His name is Doctor Bynum and he's as handsome as Apollo and a bacteriologist, which is worse than a prohibitionist, for while the last-named won't let you drink whisky in peace, the other won't let you drink water in peace. Still, Miss Irene says he has the most honest brown eyes and the warmest, most comfortable-feeling hands she ever saw and she was beginning to love him in spite of their souls being on different planes.

"He doesn't care for one line in literature," she told mother, who is very fond of her and would like to see her settled in life. "I've tried him on everything from Marcus Aurelius to Gray's Elegy. When I got to this last he said, 'Good Lord! Eliminate it! It's my business to keep folks out of the churchyard instead of droning ditties after they're in it!' Now, do you call that anything short of savage?"

"I call it sensible," mother told her.

"But I hate sensible people—with no nonsense."

"Oh, nonsense is necessary to the digestion," mother answered quickly, "we all know that. But a little sense, now and then, it takes to pay the market men."

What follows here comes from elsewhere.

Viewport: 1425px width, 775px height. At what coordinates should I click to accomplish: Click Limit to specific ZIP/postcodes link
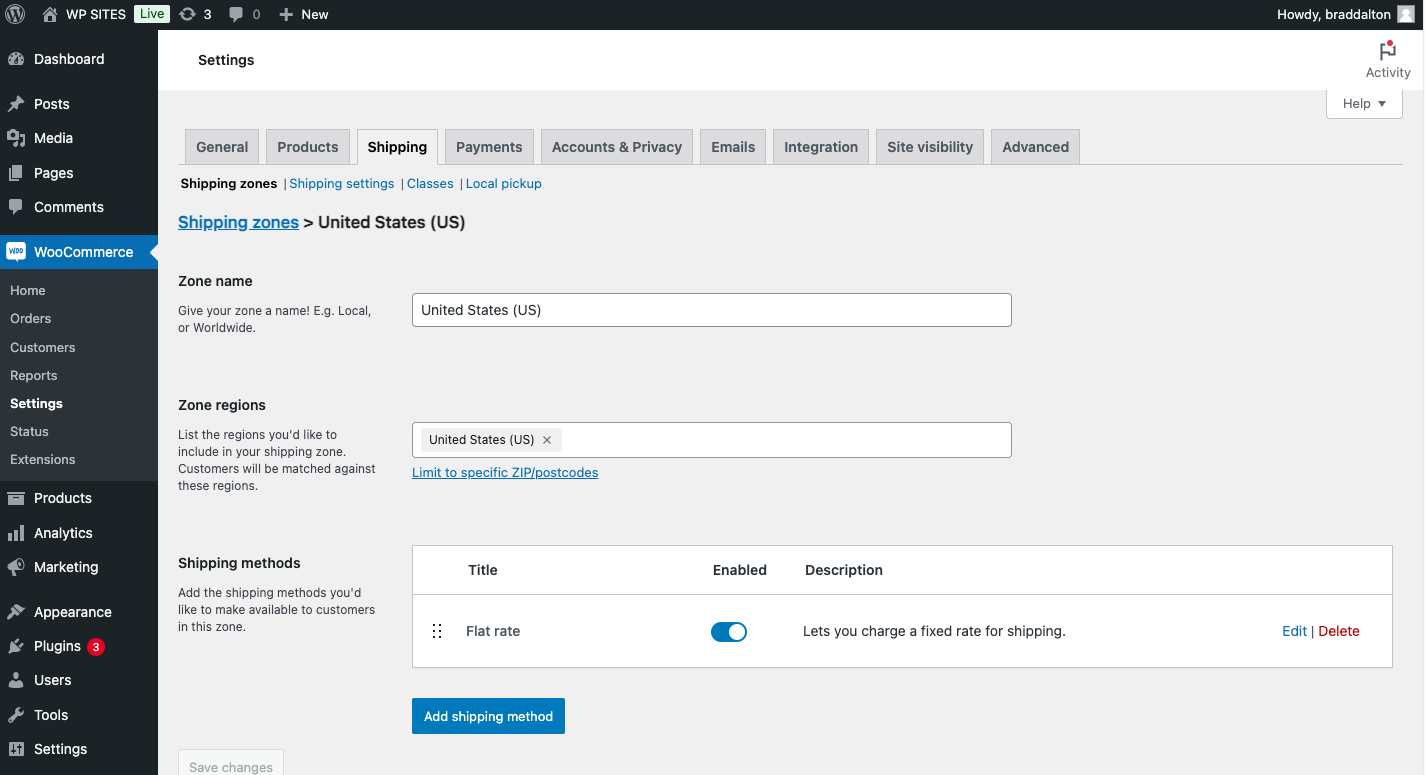pyautogui.click(x=505, y=472)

"Which, being interpreted, means that you're like grandmother. You hope I'll marry Doctor Bynum, but you greatly fear that it will be Gerald Fairfax!"

"All I have to say is that 'The Raven' is not a good fowl to roast for dinner," mother answered, with a twinkle in her eye, for Jean had come home from Mrs. West's the day before and said that Mr. Fairfax had been reading The Raven so real you were afraid it would fly down and peck your eyes out.

"Oh, Gerald and I don't believe in flesh foods!" she said loftily, then added quickly, "but I'm not going to marry him. Neither am I going to marry a man who calls my reincarnation theory 'bug-house talk.' I came away down here the very day after he said that, without telling him good-by or anything. And I'm just disappointed to death that he has not followed me long ago. I thought sure he would!"

"You don't deserve that he should ever think of you again," mother told her, looking as severe as she does when she tells me I'll never get married on earth unless I learn to be more tidy.

"I confess the 'conflicting doubts and opinions' do give me indigestion. Doctor Bynum has the most good-looking face I ever saw. And he's just lovely when he isn't perfectly hateful, and—mercy me! I think I'll get Mammy Lou to give me a spoonful of soda in a glass of warm water. I have an awful heaviness around my heart!"